Document →
All reviews were tested against the same equipment, a 1987 Fender Squire Stratocaster with Fender Vintage Noiseless pickups and a 2005 Fender Hot Rod Deluxe amplifier with a Celestron speaker. The amp is usually at the lower Drive level with Gain set to 3 and Reverb at 2 or 3. So here are my explorations into tremolo, vibrato and chorus pedals. These are not even a quarter of all the pedals out there.
MXR Phase 90

What a sound. One knob, Speed, means no mix level and it is full on all the time (when activated). I wasn’t thinking that this could be useful as a Fender Vibrato channel, I was just very curious as how this classic pedal worked. If I adjusted the Speed to my picking tempo, it almost sounded like a wah effect. The huge phaser effect, a periodic filter sweep, needs a Mix knob. It became boring after a short while.
MXR Uni-Vibe

I’ve been playing the MXR Uni-Vibe pedal and I’m enjoying it. 3 knobs, Rate, Level and Depth and 1 button, Vibe. The Level and Depth sort of do the same thing, I haven’t changed either knob once I found the setting I liked, which is both set to about 80%. The pedal is a phaser producing a cheesy very sci-fi warble that is useless to me, but the Vibe button mellows out the sound. At very low Rate, the pedal gives a very nice smoothing and thickening effect to my bright/harsh Fender Vintage Noiseless pickups, I can’t really hear the “vibe” so much as hear a cut in the guitar’s shrillness and a larger overall tone across all three pickups. I need to insert the pedal into the amp’s preamp loop and see how that sounds. This could be a keeper.

To be done → Continue the guitar pedal reviews from the point where they stop.

Entries shown →
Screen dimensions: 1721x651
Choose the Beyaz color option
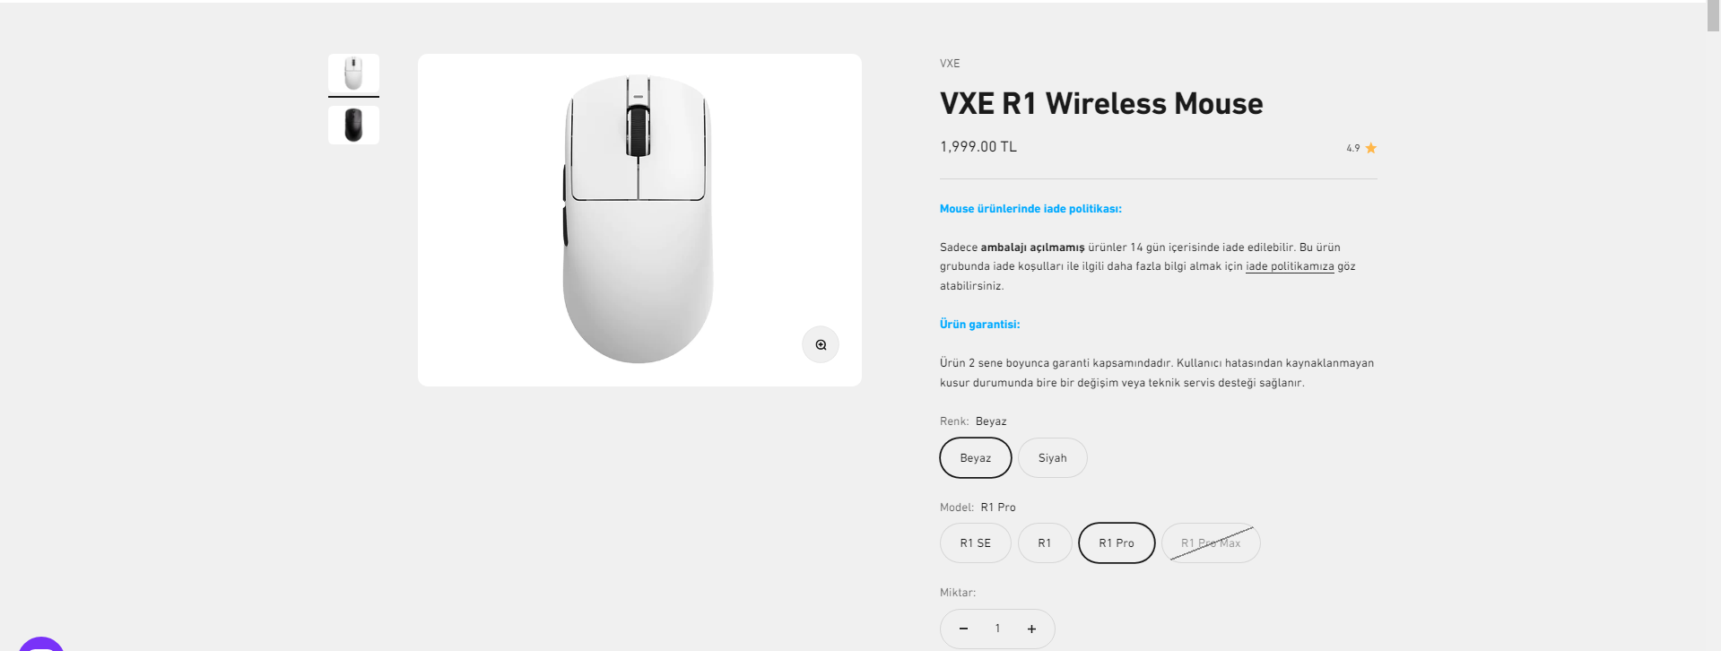pyautogui.click(x=975, y=458)
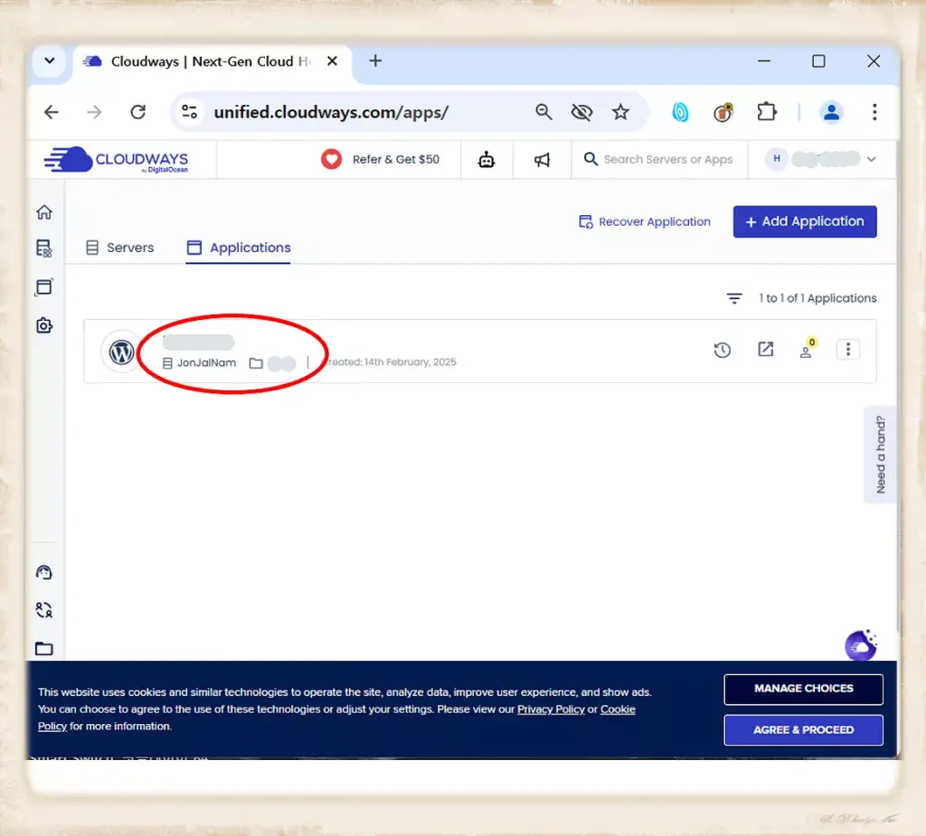Click the Add Application button
The width and height of the screenshot is (926, 836).
tap(804, 221)
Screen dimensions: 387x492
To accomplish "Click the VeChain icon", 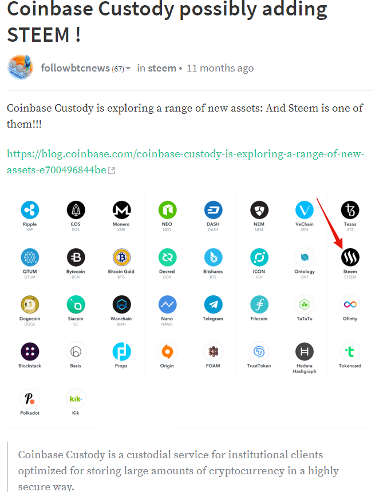I will 305,210.
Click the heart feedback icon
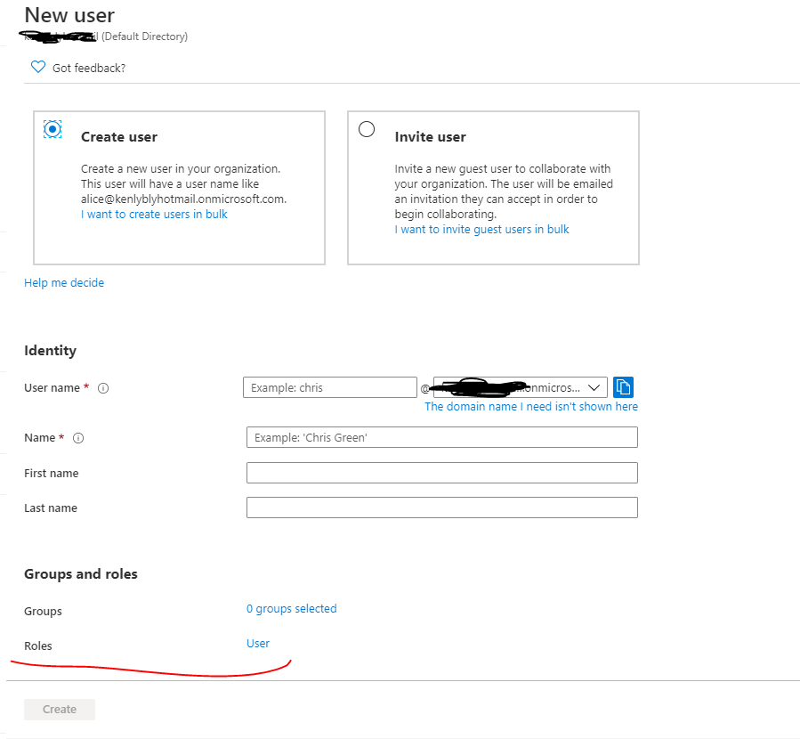 [37, 68]
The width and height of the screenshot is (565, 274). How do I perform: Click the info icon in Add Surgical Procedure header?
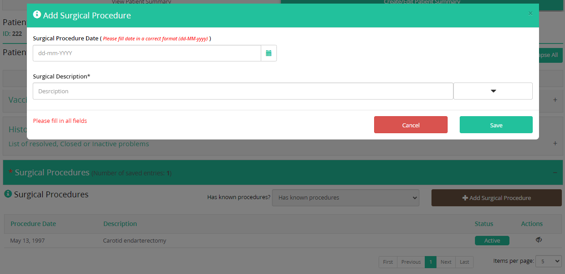(x=37, y=15)
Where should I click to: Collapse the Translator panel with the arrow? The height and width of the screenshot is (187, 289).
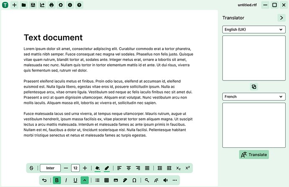coord(281,18)
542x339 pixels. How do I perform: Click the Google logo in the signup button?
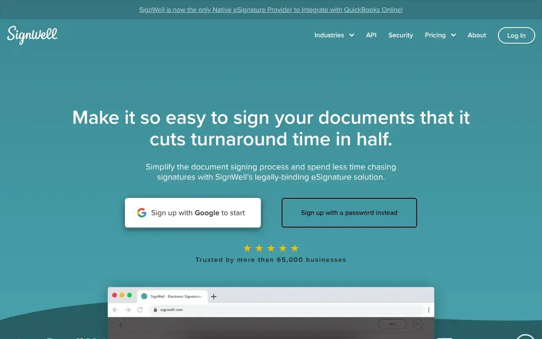point(142,213)
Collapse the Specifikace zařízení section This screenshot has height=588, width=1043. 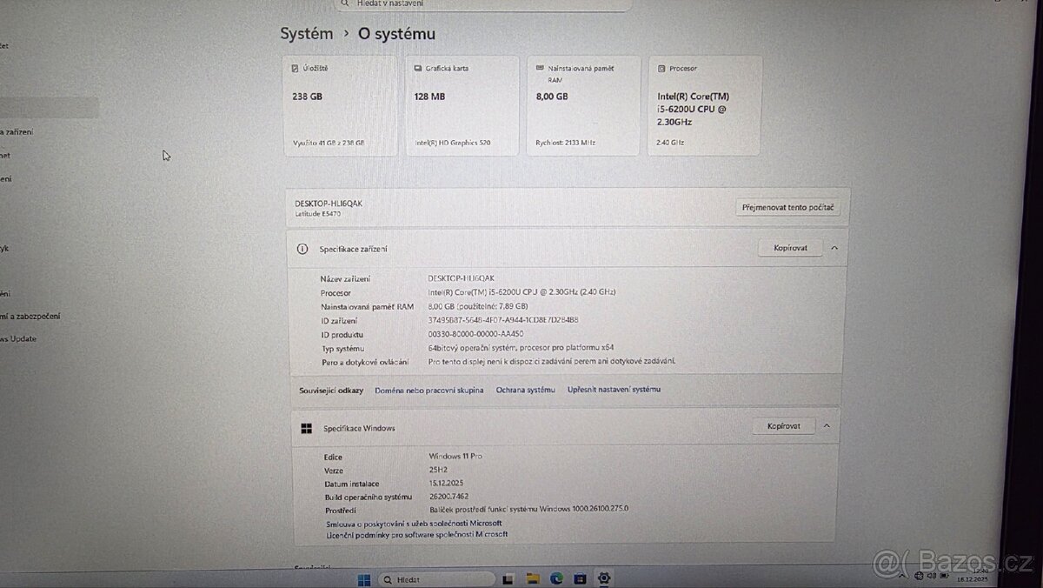coord(834,248)
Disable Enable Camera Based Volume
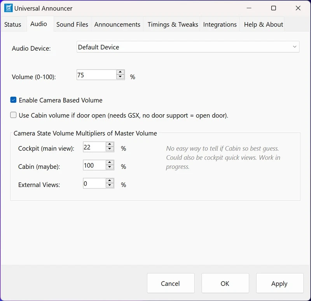 pyautogui.click(x=13, y=100)
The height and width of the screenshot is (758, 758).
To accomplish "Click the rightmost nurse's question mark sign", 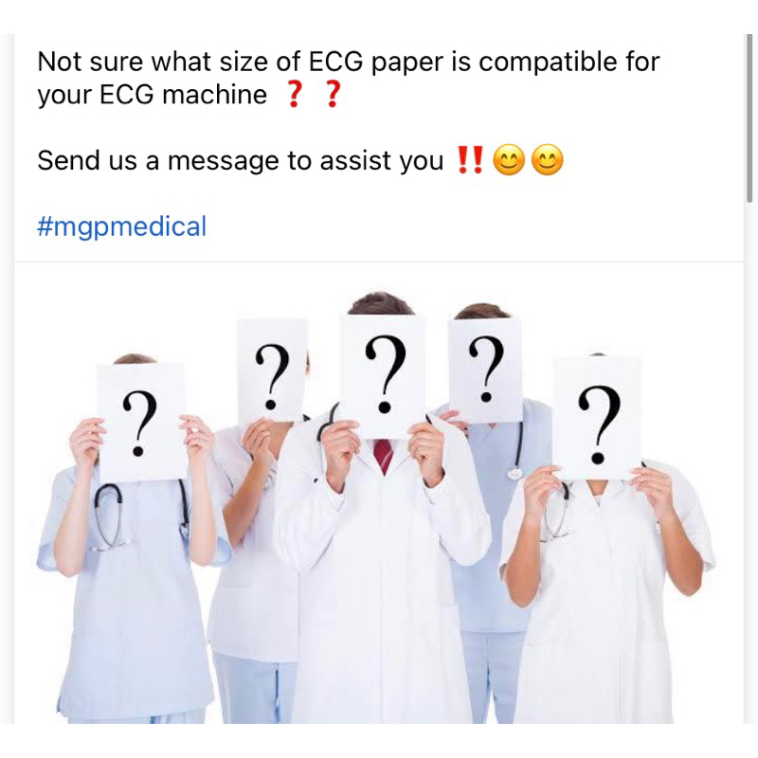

Final answer →
TC Electronic Shaker Vibrato

Hated it. I could not find a use for it in my simple set up (Guitar directly into Amp). I’ve never used TC equipment before, but from magazine ads I’ve always thought of them as being well-designed. This pedal has 4 knobs, Speed, Depth, Rise Time and Tone, and a 3 way mini-toggle switch (Vibrato/Toneprint/Latch). I did not read the manual and couldn’t figure out what the difference between Vibrato and Toneprint were, nor the usefulness of the Rise Time knob. At fast speeds, the effect was too scifi space gun effect for me, and at slow speeds, it wasn’t an interesting sound. The effect was too clean, and left what sounded like a bare sine tone added to my signal. The Tone knob seemed to be just a simple RC filter and useless to me. Nothing good to say about this one. After playing through it, turning it off produced the best sounding guitar tone. It has a USB port for some reason. A large flat head screw holds in the battery latch; everyone else seems to use Philips head screws, so have fun dragging around another screwdriver to change batteries.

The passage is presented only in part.